Ce vendredi marque le premier anniversaire de la catastrophe aérienne d’Ahmedabad, en Inde, où un avion d’Air India s’est écrasé. Le Boeing 787 Dreamliner, en partance pour Londres, venait à peine de décoller lorsqu’il a percuté un établissement médical. L’accident a causé la mort de 241 personnes à bord, comprenant 169 Indiens et 52 Britanniques. Dix-neuf autres personnes présentes sur le site du crash ont également perdu la vie, tandis que 67 blessés graves ont été recensés.
Ce crash n’a laissé qu’un seul survivant : Vishwash Kumar Ramesh, qui a perdu son frère et qualifie sa survie de « miracle ». Un an après cet événement tragique, ce citoyen britannique a pris la parole pour demander des réponses et aborder les conséquences financières engendrées par le drame, selon un rapport de *The Guardian*.
Un rapport final qui se fait attendre
Le rapport final des enquêteurs n’a pas encore été publié. Seul un rapport préliminaire a été dévoilé 30 jours après l’accident, révélant que l’alimentation des moteurs avait été coupée peu après le décollage. En mai, le ministre indien de l’Aviation civile a indiqué que l’enquête était dans sa « dernière phase » et que le rapport serait « vraisemblablement » finalisé pour le premier anniversaire de l’accident.

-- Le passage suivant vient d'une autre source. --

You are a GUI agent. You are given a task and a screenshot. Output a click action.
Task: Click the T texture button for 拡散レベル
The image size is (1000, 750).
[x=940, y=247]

Dans l’attente de ces conclusions, le rescapé a évoqué ses « cicatrices psychologiques profondes ». Il a reçu 21.500 livres de la part d’Air India (soit 24.900 euros), mais son avocat, Sanjiv Patel, estime que cette somme est largement insuffisante. De plus, le Britannique fait face à d’importantes difficultés financières, étant incapable de reprendre une activité normale. Avec sa femme et son fils de 5 ans, ils vivent avec moins de 1.000 livres par mois, soit 1.158 euros.
« Les familles méritent de la clarté »
« Je vis avec des cicatrices psychologiques importantes, la perte de mon frère et des questions sans réponse sur comment et pourquoi cela est arrivé », a-t-il déclaré à la Press Association. « Les familles méritent de la clarté », a-t-il insisté. Son avocat a précisé que des discussions récentes avec des dirigeants d’Air India et du groupe Tata, l’actionnaire majoritaire de la compagnie, avaient abouti à « quelques avancées positives », bien que plusieurs points demeurent encore en suspens. Le rescapé a néanmoins décidé d’intenter des poursuites civiles.
Pour sa part, Air India a déclaré rester en « contact étroit » avec Vishwash Kumar Ramesh et son équipe, affirmant qu’elle œuvre pour fournir un « soutien approprié » continu. L’avocat du rescapé a par ailleurs souligné le manque de soutien du gouvernement britannique aux familles des victimes, alors que ce drame est l’une des pires catastrophes aériennes touchant ses citoyens ces dernières années.